Die Komplexität der Stammdatenthematik ist auch deshalb häufig sehr hoch, weil Geschäftsvorfälle (z.B. Wareneinkauf) in zahlreichen Systemen (z.B. Beschaffungs-, Warenwirtschafts-, Controlling-, Finanzbuchhaltungs- und Steuermeldesystem) regelmäßig bei mehr als einer Partei im Betrieb sind. Die Systeme bzw. Applikationen verfügen teilweise über jeweils eigene Stammdatenverwaltungen und daneben bestehen häufig auch noch zentrale Stammdatenverwaltungen. Daher ist die Erzielung von fehlerhaften Verarbeitungsergebnissen bei der stammdatengesteuerten Verarbeitung ein und desselben Geschäftsvorfalls ein signifikantes Risiko. Folglich sind der Revisionsschutz und die Überwachung von Stammdaten zentrale Faktoren aus Sicht von Tax Compliance Management Systemen.

(Stamm-)Datenmanagement als Herzstück einer Data Governance

Die große Bedeutung von Stammdaten haben die allermeisten Unternehmen auch erkannt (Link). Neben der Vereinheitlichung von Systemlandschaften und Prozessen ist das Stammdatenmanagement ein strategischer Eckpfeiler, um Geschäftsprozesse nachhaltig stabil zu steuern und zu automatisieren. Idealerweise wird das Stammdatenmanagement in eine Data Governance eingebettet und im Rahmen einer ganzheitlichen Data Strategy ausgerollt (s. auch Liekenbrock, taxtech.blog, Data-Governance).

Bei dem Aufbau eines Stammdatenmanagements geht es aber nicht nur darum, die Richtigkeit der Stammdaten und den Revisionsschutz zu gewährleisten, sondern auch darum, eine möglichst effiziente Verwaltung der Stammdaten zu erreichen.

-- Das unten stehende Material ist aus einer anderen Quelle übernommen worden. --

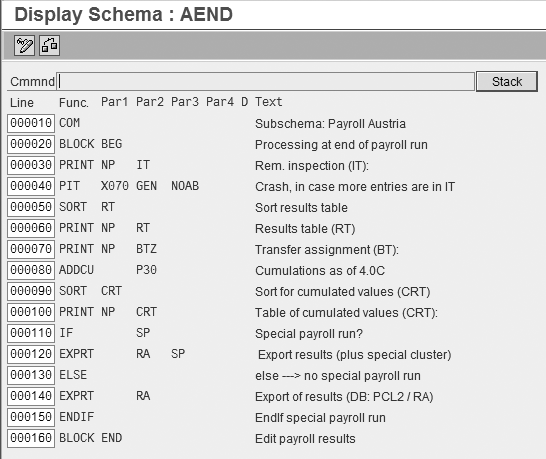Focus the Cmmnd command input field

point(266,82)
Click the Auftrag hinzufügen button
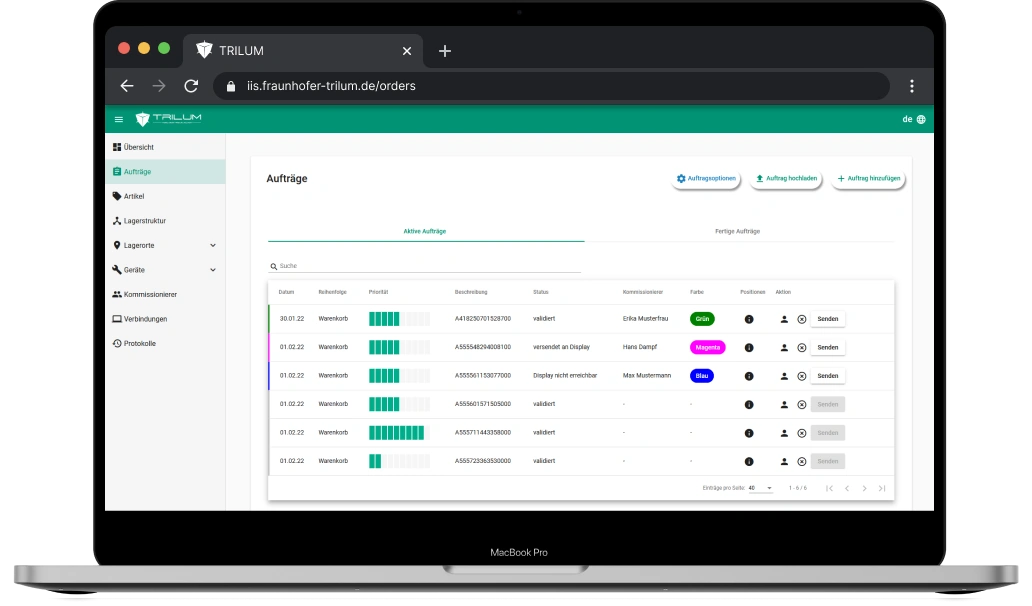The width and height of the screenshot is (1032, 606). (869, 179)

So sind Regeln für die zentrale Verwaltung zu definieren, damit Mehrfacherfassungen von denselben Stammdaten in unterschiedlichen Systemen vermieden werden. Die Konsolidierung, Validierung und Standardisierung von Stammdaten aus den verschiedenen Systemen sowie die Replizierung der qualitätsgesicherten Stammdaten zurück in die operativen Systeme muss gewährleistet sein. Ferner muss sich die praktische Arbeit mit den zentral verwalteten Stammdaten einfach gestalten. Insbesondere der Zugriff und die anlassbezogene Anpassung von Stammdaten muss unbürokratisch möglich sein. Unflexible zentral vorgegebene Taxonomien für Stammdaten können die Geschäfts- und Verwaltungsprozesse insbesondere im Falle von Systemwechseln und Prozessanpassungen ausbremsen.

Ein isoliertes Projekt zur Implementierung einer Softwarelösung für das Stammdatenmanagement (z.B. Transaktionssystem zur Konsolidierung, Validierung und Standardisierung von Stammdaten für eine ERP-Systemlandschaft) ist häufig nicht nachhaltig wirkungsvoll, wenn es an einer flankierenden Data Governance fehlt. Denn ohne eine entsprechend kapazitativ ausgestattete Aufbau- und Ablauforganisation mit einem verbindlichen Regel- und Kontrollset wird die dauerhafte Qualitätssicherung der Stammdaten und die systemübergreifende Verwendung einheitlicher Stammdaten regelmäßig nicht gelingen.